Each team delivered a powerful statement, with winners India South explaining: “As street children we have no protection, and face many difficulties. We live on the streets because we have no place of our own. If we are asked to leave the streets, where will we go?
“We, street children from Chennai, voice our need for protection through the platform provided by Street Child United. We call on the Government to respect the rights of street children and accept us as part of society. The government or police must not disturb or hurt us. They must not move us by force – this is totally against the rights of a child.
“To protect street children, basic necessities and facilities like clean bathrooms, toilets, quality water, clean food, medical facilities and quality education must be provided for free to all children who live on the streets.
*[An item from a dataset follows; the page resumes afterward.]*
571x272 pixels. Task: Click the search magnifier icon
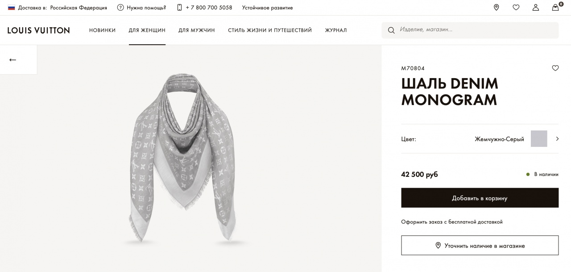click(391, 30)
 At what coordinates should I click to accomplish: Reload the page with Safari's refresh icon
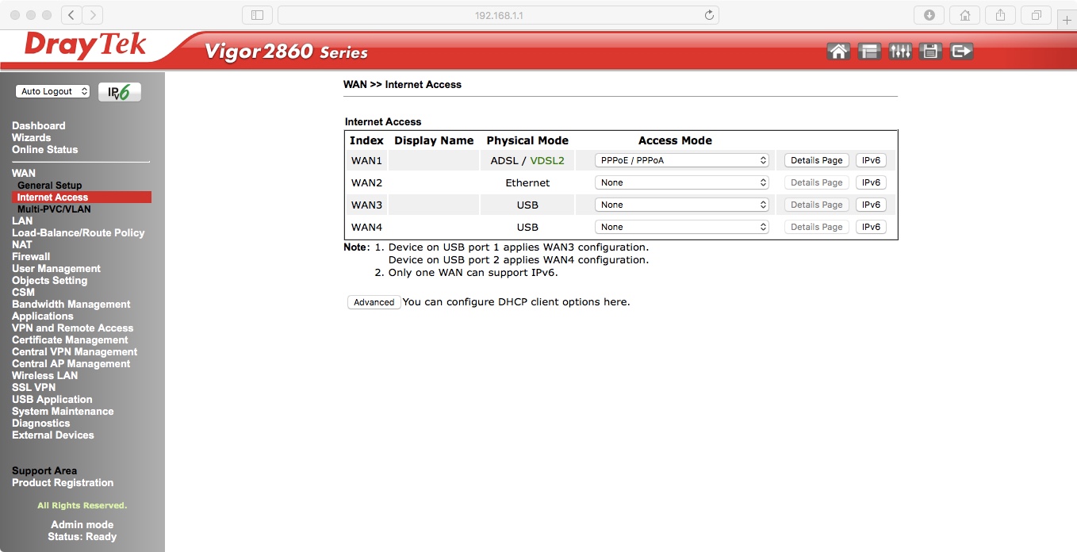click(x=708, y=14)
“If you respect us you will listen to us. If you listen to us, you will protect us.”
Sam, 18, played for hosts England. She is a Street Child Young Leader who also took part in last year’s Street Child Football World Cup in Moscow ahead of the main FIFA competition, and she explained how the charity’s work has given young people a platform to raise awareness of their plight.
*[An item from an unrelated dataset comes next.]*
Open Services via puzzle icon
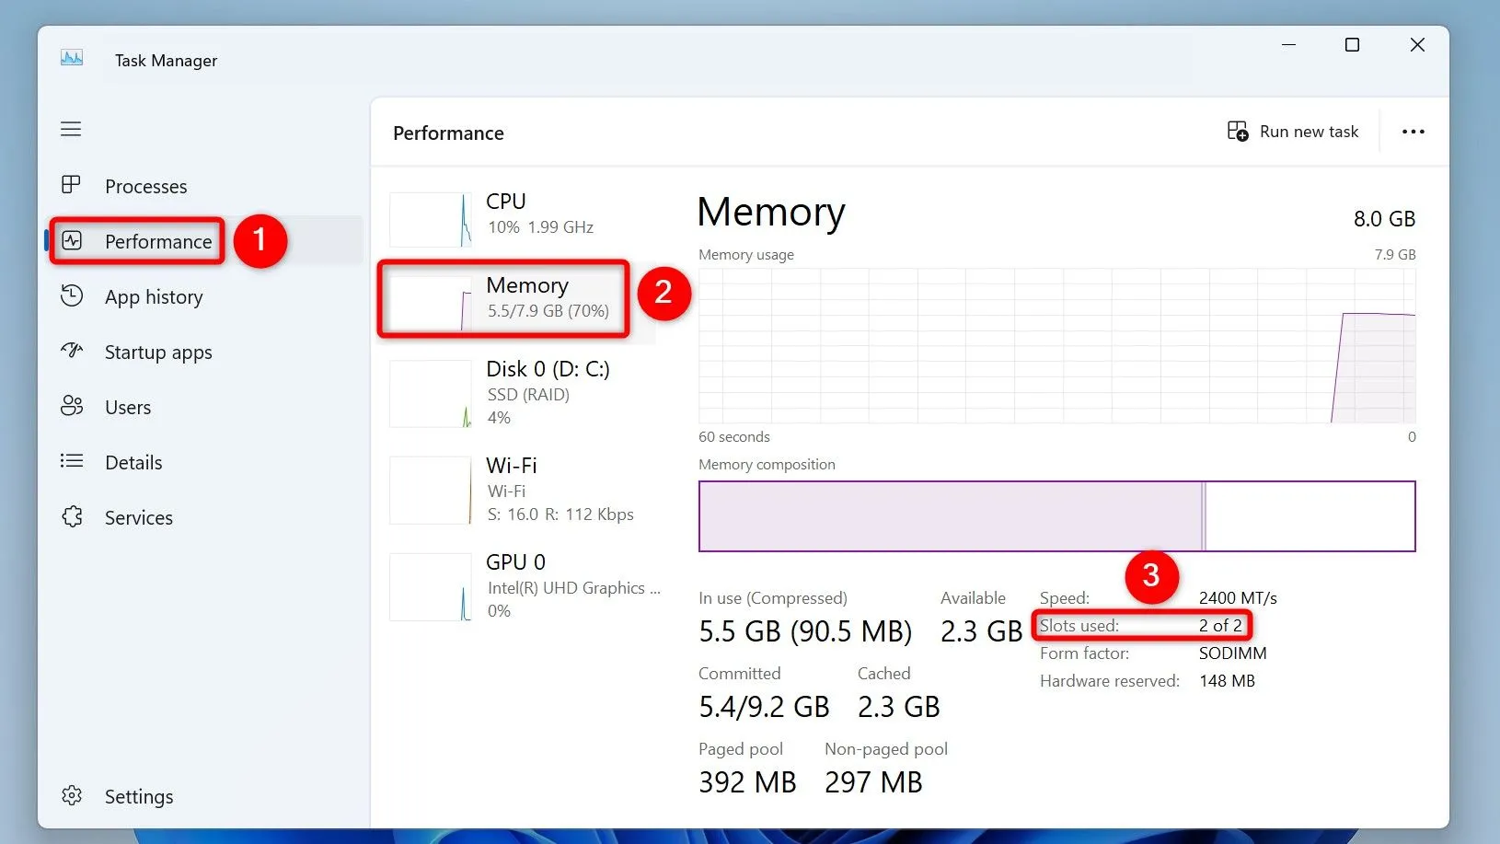 pos(72,516)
“The experience in Moscow changed my life,” she said. “Hearing the stories of people like me in other countries really inspired me to do all I can to facilitate change.
“After Moscow I became a Young Leader for Centrepoint and to be part of the rest of Team England’s first World Cup experience is amazing. They have been experiences that I’ll treasure for the rest of my life.”
Guy Lavender, Chief Executive and Secretary of Marylebone Cricket Club (MCC), said: "This is a huge year of cricket for Marylebone Cricket Club with Lord's hosting a World Cup final and an England v Australia Test Match.
“Today has kicked off the summer with the first World Cup final of the year - that of the inaugural Street Child Cricket World Cup.
"It's been a hugely special day and the passion, sportsmanship and enthusiasm of all the young people taking part has been evident throughout. We're thrilled we have been able to open the doors of Lord's to this event and host a fantastic day of cricket and friendship."
John Wroe, Co-Founder and CEO of Street Child United, added: “The Street Child Cricket World Cup has created a global platform for street-connected young people to be heard.
“We couldn’t have done this without the help of MCC’s generous hospitality. All of us here at Street Child United are extremely thankful to the young people, and to all those involved, who made this remarkable day possible.”